**Exercise objective**:
In the records below, count every line where the string "Ramalan" appears, and reply with the count only.

Collected data
——

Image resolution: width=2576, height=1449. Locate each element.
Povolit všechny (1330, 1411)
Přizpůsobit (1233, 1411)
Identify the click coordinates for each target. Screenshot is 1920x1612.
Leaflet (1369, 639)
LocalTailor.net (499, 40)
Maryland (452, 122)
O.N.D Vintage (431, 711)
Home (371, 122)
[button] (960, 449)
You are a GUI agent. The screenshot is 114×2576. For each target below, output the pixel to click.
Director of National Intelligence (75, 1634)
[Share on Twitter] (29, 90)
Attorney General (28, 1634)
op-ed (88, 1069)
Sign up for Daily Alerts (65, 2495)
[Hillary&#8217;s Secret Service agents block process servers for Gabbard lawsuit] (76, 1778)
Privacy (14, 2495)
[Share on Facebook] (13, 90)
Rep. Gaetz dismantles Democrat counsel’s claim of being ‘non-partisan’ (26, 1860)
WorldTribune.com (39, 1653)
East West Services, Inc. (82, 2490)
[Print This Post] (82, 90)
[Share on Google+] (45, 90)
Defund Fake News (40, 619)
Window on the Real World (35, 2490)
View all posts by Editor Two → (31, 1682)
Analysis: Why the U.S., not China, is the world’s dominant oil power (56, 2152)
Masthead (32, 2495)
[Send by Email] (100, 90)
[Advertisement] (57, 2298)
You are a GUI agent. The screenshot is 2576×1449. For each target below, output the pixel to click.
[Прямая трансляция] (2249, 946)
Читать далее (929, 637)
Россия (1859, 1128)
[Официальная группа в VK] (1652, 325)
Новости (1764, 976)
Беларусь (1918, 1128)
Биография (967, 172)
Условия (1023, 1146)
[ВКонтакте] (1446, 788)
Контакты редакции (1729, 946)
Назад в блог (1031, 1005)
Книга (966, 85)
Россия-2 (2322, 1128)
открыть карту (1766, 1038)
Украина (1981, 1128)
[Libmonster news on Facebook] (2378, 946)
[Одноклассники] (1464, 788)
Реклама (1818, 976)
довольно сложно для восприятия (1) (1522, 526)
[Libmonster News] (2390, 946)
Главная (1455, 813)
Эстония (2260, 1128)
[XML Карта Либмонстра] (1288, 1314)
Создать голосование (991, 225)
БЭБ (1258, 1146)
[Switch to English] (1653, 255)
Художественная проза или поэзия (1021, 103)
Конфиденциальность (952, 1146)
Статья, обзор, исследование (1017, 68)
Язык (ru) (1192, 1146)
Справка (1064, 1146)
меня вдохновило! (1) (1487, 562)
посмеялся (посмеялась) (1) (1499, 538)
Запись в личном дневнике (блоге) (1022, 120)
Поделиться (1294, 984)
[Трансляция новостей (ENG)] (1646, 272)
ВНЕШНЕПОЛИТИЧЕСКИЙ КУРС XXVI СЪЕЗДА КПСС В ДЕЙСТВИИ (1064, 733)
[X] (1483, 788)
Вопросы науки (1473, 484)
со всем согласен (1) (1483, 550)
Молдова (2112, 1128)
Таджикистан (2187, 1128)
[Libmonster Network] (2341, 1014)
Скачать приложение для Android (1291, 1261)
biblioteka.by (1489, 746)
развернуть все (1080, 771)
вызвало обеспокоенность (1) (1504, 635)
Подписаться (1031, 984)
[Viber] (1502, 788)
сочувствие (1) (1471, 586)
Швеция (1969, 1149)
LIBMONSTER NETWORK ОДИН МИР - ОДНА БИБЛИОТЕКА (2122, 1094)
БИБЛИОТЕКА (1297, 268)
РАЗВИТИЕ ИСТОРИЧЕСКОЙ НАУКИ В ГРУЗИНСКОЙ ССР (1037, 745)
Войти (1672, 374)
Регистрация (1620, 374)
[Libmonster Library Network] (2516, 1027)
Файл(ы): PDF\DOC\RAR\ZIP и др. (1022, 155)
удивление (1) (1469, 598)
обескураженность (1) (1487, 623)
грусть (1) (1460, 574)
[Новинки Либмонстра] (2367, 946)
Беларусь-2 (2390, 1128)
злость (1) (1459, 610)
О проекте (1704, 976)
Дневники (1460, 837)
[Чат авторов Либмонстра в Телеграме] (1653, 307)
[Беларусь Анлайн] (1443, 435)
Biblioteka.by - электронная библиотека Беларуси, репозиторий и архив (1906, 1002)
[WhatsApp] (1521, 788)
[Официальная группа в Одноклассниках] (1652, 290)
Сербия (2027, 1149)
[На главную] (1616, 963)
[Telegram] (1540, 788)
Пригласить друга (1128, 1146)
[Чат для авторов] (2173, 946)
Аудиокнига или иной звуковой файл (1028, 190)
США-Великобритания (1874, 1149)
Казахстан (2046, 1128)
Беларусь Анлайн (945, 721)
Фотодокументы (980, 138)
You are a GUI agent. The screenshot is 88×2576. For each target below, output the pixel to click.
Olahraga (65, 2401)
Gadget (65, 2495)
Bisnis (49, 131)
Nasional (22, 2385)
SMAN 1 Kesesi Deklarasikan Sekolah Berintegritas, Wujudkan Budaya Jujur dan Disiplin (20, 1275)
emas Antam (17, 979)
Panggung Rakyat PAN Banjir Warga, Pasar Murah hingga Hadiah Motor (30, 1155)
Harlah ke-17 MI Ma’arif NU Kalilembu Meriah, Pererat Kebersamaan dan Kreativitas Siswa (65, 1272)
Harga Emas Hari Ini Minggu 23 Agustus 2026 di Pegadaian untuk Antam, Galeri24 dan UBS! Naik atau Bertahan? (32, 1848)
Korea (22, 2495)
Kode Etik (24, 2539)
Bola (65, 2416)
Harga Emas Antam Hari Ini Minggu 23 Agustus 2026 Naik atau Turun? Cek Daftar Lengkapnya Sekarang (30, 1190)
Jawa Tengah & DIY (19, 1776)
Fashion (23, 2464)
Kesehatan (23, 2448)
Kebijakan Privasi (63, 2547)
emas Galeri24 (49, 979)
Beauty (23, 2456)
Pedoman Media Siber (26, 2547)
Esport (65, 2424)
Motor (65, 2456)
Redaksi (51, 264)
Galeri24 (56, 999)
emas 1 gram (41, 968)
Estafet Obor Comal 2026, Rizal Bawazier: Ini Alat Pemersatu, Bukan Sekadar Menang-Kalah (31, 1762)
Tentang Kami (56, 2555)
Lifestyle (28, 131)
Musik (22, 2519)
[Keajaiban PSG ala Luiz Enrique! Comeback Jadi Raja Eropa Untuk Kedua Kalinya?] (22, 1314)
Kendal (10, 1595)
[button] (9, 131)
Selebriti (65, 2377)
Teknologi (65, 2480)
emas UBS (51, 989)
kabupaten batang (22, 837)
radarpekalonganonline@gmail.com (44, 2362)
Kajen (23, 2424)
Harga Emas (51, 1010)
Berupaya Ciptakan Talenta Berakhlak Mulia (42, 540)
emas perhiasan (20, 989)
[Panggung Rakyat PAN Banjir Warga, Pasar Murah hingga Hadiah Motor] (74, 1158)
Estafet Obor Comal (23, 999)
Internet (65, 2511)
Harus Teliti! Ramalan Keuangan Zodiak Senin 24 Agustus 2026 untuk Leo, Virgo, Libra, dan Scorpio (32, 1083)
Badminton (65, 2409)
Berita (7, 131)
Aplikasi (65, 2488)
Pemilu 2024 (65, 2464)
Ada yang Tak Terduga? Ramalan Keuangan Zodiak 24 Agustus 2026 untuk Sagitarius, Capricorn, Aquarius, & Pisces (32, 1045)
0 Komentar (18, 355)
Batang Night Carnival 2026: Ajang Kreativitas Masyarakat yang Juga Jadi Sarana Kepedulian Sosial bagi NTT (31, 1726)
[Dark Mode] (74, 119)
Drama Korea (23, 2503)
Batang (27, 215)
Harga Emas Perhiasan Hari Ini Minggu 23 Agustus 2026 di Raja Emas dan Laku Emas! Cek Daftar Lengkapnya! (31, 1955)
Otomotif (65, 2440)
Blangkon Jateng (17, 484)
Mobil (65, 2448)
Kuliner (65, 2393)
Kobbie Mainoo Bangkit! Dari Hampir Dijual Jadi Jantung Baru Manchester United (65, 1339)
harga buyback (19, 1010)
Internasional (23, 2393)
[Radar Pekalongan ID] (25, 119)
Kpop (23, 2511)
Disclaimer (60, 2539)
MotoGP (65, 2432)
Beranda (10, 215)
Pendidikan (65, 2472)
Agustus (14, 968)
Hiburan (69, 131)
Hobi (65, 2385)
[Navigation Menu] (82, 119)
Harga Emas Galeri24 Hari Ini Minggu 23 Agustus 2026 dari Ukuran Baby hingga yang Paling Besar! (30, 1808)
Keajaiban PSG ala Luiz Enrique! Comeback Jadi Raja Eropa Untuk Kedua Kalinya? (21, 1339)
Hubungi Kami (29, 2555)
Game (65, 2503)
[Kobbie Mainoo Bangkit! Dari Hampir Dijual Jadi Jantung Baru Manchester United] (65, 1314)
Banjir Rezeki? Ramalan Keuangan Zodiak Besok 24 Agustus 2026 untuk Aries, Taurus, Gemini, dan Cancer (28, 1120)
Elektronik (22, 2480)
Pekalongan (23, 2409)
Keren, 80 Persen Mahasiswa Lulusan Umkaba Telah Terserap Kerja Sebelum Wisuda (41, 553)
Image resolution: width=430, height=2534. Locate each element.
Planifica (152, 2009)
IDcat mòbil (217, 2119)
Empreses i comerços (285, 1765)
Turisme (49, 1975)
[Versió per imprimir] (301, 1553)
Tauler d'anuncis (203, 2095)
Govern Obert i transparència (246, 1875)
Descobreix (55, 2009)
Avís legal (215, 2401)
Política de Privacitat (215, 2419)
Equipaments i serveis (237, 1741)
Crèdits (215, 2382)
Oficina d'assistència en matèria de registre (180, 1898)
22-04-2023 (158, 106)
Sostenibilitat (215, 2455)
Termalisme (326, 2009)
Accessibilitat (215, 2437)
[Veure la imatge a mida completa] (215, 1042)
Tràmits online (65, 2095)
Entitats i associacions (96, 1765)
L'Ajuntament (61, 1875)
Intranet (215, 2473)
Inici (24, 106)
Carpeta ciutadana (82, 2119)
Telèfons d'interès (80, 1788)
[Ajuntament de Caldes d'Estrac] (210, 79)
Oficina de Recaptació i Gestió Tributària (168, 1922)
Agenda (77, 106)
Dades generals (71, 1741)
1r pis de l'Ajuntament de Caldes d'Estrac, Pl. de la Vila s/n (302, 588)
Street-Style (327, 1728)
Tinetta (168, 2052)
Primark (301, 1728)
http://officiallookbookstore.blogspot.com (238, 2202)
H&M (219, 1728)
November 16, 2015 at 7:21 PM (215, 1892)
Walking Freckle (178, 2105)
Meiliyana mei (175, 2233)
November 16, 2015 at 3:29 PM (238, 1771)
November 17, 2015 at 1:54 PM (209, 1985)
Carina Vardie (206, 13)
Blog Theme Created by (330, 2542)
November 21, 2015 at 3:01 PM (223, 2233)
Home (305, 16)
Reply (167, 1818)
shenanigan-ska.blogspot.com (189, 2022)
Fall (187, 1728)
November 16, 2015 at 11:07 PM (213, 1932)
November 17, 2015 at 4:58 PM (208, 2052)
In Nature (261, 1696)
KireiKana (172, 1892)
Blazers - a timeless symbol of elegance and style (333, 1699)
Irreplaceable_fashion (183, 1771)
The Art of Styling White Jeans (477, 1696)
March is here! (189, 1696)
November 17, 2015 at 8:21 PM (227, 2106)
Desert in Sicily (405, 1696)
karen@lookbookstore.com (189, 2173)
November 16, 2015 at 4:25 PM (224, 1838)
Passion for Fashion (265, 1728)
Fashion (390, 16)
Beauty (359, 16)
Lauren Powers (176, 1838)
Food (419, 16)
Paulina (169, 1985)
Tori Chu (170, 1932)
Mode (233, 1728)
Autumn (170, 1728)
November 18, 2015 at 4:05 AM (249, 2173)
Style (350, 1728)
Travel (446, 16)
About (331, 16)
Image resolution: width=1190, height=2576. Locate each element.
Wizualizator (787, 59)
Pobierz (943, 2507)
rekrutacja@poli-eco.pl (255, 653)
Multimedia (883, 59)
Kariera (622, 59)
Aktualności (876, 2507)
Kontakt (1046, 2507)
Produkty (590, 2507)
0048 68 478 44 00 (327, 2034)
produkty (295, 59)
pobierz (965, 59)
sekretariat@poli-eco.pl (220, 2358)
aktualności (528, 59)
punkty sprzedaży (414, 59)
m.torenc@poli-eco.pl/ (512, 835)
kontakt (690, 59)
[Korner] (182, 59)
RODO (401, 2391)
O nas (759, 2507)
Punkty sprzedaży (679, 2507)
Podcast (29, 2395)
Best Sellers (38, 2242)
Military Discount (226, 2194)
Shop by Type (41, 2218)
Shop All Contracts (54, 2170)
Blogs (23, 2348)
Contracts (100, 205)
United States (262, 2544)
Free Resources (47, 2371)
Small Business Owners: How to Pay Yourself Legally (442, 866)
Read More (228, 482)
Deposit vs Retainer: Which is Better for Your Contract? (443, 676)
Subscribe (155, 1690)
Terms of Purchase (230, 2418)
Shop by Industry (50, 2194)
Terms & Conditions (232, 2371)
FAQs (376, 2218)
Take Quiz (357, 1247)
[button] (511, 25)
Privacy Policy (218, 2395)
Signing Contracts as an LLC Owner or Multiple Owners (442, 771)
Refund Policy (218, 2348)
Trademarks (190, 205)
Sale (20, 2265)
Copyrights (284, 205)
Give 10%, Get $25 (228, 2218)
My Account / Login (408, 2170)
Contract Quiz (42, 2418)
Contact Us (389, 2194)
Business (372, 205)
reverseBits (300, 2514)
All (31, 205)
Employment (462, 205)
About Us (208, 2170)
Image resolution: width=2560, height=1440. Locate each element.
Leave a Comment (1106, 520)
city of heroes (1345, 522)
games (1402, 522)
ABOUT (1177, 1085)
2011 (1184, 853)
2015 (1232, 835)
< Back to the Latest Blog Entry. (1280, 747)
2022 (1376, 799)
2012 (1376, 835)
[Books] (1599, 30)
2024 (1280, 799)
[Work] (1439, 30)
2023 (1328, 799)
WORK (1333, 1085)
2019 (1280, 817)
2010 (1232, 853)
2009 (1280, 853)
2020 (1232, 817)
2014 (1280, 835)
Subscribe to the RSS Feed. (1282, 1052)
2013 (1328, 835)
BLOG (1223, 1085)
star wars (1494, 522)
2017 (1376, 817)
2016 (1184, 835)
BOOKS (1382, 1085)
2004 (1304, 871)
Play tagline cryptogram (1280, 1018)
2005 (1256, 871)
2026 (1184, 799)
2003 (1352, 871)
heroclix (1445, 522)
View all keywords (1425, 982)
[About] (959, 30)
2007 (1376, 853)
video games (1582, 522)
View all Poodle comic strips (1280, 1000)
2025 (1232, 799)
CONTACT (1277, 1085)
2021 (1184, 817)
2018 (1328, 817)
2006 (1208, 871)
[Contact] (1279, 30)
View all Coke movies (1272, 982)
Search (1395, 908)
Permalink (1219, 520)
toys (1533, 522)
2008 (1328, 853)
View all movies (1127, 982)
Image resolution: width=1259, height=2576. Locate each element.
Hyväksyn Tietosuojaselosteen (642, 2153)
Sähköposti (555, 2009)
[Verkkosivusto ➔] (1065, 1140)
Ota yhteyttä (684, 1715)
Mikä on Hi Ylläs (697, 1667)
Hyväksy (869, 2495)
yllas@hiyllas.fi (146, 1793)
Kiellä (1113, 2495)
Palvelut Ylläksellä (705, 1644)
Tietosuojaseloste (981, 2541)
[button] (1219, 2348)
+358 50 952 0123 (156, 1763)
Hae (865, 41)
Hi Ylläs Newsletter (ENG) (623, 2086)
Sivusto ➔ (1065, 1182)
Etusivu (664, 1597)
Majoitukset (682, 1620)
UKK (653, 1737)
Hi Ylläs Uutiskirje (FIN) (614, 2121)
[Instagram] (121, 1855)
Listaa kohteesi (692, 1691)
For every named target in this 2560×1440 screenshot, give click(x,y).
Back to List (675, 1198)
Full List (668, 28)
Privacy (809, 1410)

——

**Task response**:
3